A safari under the Kenyan sky
Any story of Africa should begin like the opening scene of the Lion
King with its sky. My first view of the sky came imperceptibly; I had
fallen asleep cradled in my luxury seat with a fuzzy airline blanket
drawn firmly over my freezing feet.
Later on I discovered that socks had been provided in the mitty pouch
that Kenya Airways bestowed on us, but I had been too distracted by the
view outside to notice. We flew from Mumbai at three-something in the
morning, a time when the city's harsh lights had been smudged out,
leaving a string of fairy lights winking on the ground.
As we soared above the sea, the golden-yellow flecks in the water
seemed to be reflecting the star-strung night sky - Mumbai harbour, it
appears, has constellation of ships. We were chasing the night as we
flew west, and dawn was breaking as we reached the Kenyan coast.
By air, Kenya is dust brown. Acre after acre of flat, tan, land
extended below, bereft of any green or blue to relieve it. It was hard
to imagine a rabbit hiding underneath, let alone the herds of elephants
I was hoping existed. To the right, the broken nose of a mountain
pointed impartially at the sky as the sky itself, peered coyly from
underneath the clouds.

| Instruction |
Reproduce the stretch of the Kenyan safari account from "Later on I discovered" through "the Kenyan coast.", word for word.

[Stored entries]

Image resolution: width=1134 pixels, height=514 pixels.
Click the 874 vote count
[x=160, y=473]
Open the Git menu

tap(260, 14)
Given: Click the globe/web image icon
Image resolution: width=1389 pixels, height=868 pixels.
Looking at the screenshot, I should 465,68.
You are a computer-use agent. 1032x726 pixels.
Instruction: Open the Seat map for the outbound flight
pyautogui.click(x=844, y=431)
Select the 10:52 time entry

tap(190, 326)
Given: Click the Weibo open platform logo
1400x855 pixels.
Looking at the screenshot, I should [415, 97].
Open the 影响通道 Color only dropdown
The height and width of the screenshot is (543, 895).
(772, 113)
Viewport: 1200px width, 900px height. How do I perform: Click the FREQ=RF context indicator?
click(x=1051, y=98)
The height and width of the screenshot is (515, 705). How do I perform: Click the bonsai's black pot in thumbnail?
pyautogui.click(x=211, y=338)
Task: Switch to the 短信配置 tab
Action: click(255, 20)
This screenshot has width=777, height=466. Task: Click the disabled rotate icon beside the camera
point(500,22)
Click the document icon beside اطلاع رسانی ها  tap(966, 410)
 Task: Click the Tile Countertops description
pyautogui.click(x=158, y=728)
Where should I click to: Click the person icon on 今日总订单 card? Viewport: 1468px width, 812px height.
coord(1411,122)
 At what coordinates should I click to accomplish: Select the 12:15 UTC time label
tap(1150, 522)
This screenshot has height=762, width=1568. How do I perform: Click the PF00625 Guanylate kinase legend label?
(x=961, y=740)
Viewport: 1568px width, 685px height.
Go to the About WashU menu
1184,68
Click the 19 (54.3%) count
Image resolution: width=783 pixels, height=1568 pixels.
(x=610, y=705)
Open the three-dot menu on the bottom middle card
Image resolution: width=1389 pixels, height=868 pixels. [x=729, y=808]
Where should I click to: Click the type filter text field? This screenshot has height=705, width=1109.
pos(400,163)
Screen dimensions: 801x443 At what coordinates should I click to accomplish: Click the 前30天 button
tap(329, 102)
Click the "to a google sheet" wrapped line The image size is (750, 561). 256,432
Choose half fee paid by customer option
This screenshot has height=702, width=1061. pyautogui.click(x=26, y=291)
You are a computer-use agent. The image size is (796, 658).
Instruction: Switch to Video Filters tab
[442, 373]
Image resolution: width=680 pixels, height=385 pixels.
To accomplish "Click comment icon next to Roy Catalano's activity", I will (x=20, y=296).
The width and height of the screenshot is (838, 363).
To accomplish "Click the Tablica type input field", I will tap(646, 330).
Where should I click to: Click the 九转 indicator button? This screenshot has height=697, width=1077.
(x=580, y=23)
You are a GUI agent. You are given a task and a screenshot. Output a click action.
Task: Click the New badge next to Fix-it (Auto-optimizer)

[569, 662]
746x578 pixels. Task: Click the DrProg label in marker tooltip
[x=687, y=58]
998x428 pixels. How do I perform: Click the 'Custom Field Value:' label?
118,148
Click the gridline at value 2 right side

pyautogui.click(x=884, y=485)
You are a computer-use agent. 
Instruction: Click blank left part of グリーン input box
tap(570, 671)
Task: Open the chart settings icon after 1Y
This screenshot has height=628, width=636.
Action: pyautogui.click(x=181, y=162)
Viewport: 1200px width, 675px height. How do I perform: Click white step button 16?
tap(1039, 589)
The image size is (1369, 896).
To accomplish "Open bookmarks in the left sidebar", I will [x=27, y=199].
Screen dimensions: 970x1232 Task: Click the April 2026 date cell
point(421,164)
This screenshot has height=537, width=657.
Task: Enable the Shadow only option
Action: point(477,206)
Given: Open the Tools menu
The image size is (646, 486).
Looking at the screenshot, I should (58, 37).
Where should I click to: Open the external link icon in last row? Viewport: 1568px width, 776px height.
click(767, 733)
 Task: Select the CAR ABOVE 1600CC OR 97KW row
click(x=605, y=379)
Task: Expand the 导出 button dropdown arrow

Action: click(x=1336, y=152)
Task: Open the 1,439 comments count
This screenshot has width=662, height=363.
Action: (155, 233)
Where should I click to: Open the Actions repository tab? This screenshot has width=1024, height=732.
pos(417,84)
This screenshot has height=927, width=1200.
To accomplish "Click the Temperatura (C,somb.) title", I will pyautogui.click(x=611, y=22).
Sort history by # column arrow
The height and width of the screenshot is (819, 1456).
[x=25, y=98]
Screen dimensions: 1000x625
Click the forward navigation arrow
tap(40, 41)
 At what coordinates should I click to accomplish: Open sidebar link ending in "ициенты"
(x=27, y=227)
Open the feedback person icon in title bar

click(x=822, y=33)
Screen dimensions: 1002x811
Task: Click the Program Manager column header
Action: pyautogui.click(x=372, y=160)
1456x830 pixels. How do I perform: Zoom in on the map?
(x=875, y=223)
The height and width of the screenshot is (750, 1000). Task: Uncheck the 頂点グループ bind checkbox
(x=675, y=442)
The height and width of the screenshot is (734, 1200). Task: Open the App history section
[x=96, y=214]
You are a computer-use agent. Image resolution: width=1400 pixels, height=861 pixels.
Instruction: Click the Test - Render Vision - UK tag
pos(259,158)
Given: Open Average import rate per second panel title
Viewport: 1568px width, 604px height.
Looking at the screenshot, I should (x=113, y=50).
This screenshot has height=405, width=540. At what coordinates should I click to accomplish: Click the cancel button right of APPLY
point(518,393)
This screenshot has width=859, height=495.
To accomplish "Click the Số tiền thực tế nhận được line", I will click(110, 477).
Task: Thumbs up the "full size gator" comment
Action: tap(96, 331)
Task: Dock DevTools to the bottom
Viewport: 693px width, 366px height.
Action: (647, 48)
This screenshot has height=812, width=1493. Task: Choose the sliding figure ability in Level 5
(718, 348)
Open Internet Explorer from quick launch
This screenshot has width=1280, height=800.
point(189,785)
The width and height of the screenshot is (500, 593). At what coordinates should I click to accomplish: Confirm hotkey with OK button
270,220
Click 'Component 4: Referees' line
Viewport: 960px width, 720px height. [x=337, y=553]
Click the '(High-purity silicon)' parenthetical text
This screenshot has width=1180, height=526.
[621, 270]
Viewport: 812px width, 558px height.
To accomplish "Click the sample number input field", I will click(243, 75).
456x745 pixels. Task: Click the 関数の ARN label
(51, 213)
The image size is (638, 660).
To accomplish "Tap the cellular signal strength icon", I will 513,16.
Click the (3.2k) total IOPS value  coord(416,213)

| Task output |
Later on I discovered that socks had been provided in the mitty pouch
that Kenya Airways bestowed on us, but I had been too distracted by the
view outside to notice. We flew from Mumbai at three-something in the
morning, a time when the city's harsh lights had been smudged out,
leaving a string of fairy lights winking on the ground.
As we soared above the sea, the golden-yellow flecks in the water
seemed to be reflecting the star-strung night sky - Mumbai harbour, it
appears, has constellation of ships. We were chasing the night as we
flew west, and dawn was breaking as we reached the Kenyan coast.